If there’s one thing that can bridge the partisan divide, it’s claims that taxpayer funded discoveries are being given away to our foreign adversaries. That’s why claims that universities and federal laboratories are allowing critical inventions to slip out the backdoor lit a fire in Washington.

That fire, first sparked by the Department of Energy (DOE), is spreading. The Biden administration is reportedly considering imposing new licensing restrictions on all federal agencies.

Many AUTM Members are familiar with DOE’s claims that the Bayh-Dole Act’s requirement that products made under exclusive licenses for the U.S. market be manufactured domestically are inadequate. Ironically, Bayh-Dole was one of the first imposing a made-in-America mandate and was often derided when globalization was in vogue as hopelessly nationalistic. Now it’s not nationalistic enough.

Without any warning, DOE imposed new licensing restrictions on those receiving its funding, requiring any license—exclusive or non-exclusive, for any market—to find a U.S. manufacturer or be required to obtain a waiver. When pressed for a rationale, the Department issued a “Frequently Asked Questions” paper that implied that universities and federal labs were deliberately using non-exclusive licenses to get around the domestic manufacturing requirement. That is an extraordinary claim and DOE offered no evidence to back it up. Nevertheless, DOE imposed its new policy as an “exceptional circumstance” under Bayh-Dole, applying to its funding agreements.

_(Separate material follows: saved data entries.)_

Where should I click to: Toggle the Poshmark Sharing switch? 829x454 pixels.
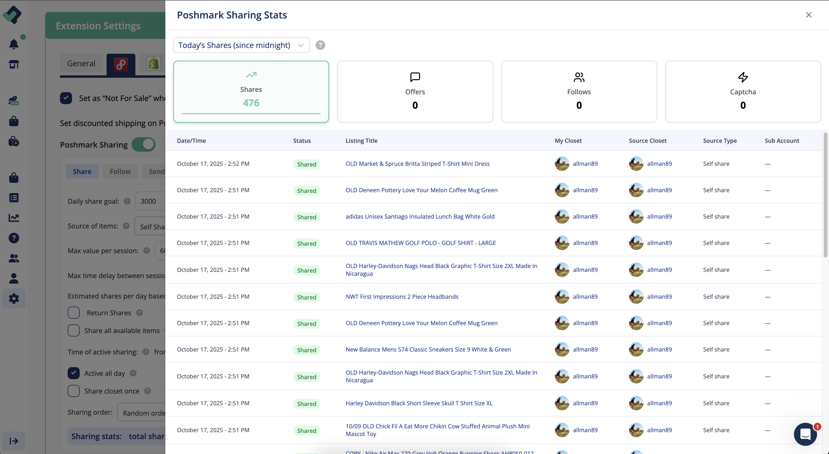pos(144,144)
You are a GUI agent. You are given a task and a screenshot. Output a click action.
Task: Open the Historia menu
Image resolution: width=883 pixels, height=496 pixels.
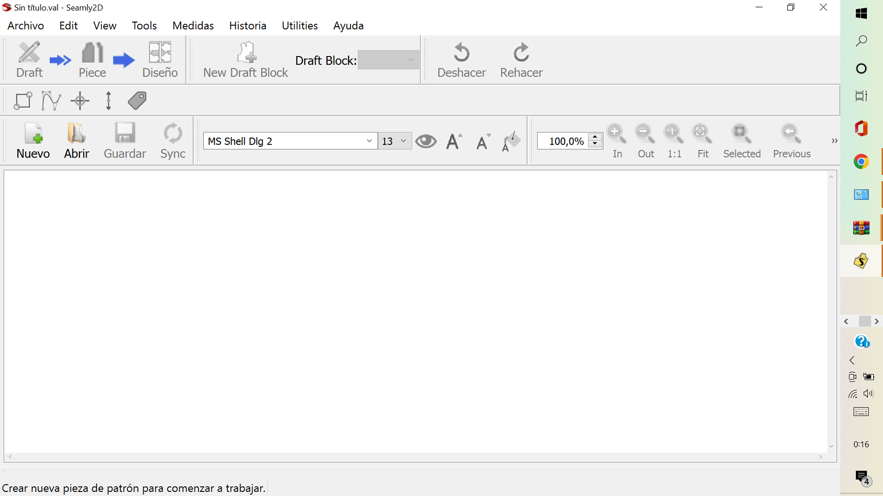pyautogui.click(x=247, y=25)
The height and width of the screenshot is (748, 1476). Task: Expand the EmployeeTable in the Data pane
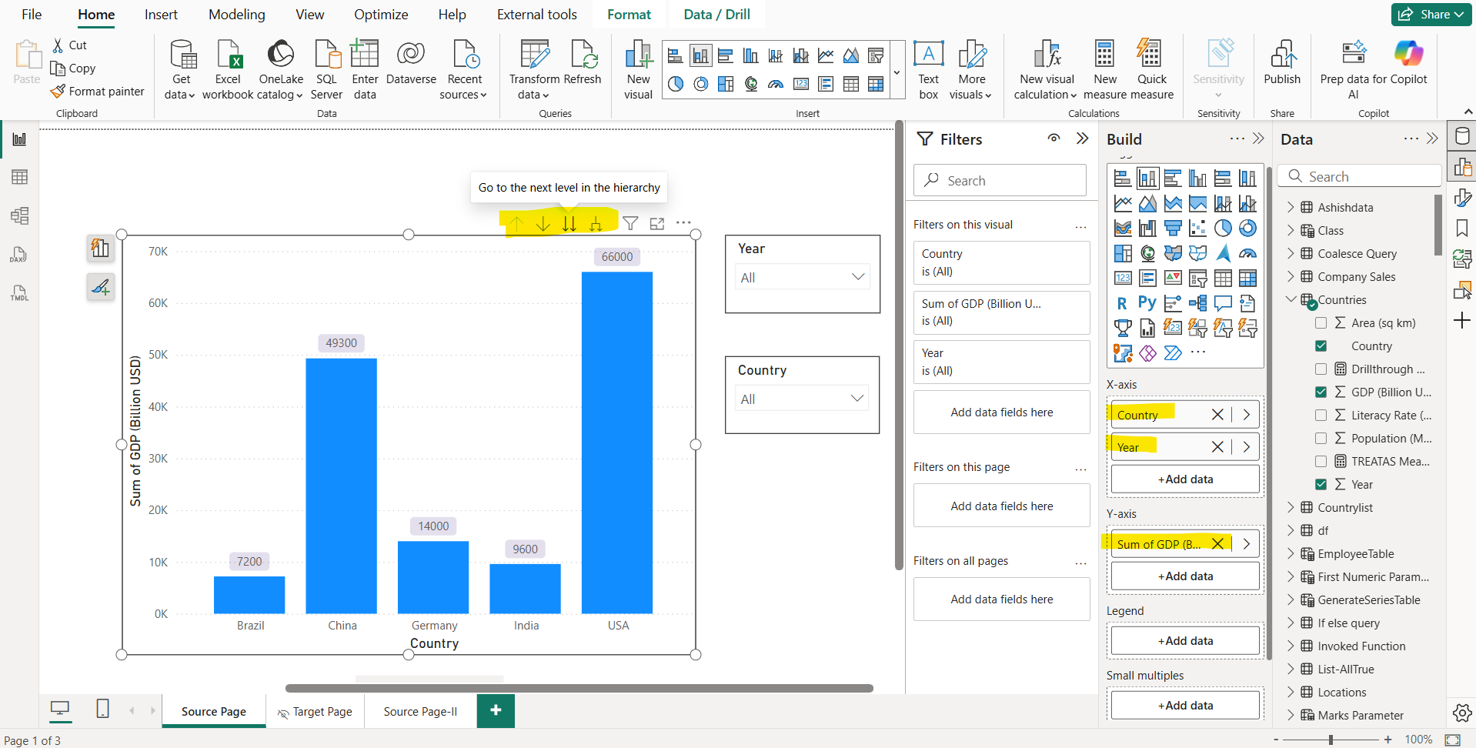(x=1291, y=553)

Now Washington insiders are hearing that the DOE model may be embraced as Administration policy, without considering the consequences.

This is an example of Washington making major decisions without bothering to  engage those who know something about the issue. University and federal laboratory tech transfer officials were never consulted. If they had been, it would have become clear that the real problem is that, too often, a U.S. manufacturer simply cannot be found. Additionally, many agencies simply ignore waiver requests under Bayh-Dole. Expanding the domestic manufacturing requirement to all licenses for any market will simply make it harder to find licensees, while doing nothing to expand our manufacturing base. 

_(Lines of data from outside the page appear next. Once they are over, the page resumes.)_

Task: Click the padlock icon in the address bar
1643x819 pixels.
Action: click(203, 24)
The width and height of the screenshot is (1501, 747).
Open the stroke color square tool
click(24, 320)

If the time had been taken to bring all the stakeholders to the table, we could have designed a pragmatic approach to a serious national problem. Of course, that’s more work than pointing fingers. 

We don’t have the luxury of sitting this one out. Research institutions and other stakeholders need to make our voices heard about the realities of licensing—and finding domestic manufacturers—before Washington makes a bad problem even worse.